About this exercise:
Faithfully repeat all of the records, as they are written below.
───── Extracted entries
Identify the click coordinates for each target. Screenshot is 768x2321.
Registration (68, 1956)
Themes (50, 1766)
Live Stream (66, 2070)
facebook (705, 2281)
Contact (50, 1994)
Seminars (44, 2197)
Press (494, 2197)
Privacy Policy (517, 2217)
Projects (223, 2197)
──────────
Response:
Identify the click coordinates for each target. Screenshot is 768x2321.
Registration (68, 1956)
Themes (50, 1766)
Live Stream (66, 2070)
facebook (705, 2281)
Contact (50, 1994)
Seminars (44, 2197)
Press (494, 2197)
Privacy Policy (517, 2217)
Projects (223, 2197)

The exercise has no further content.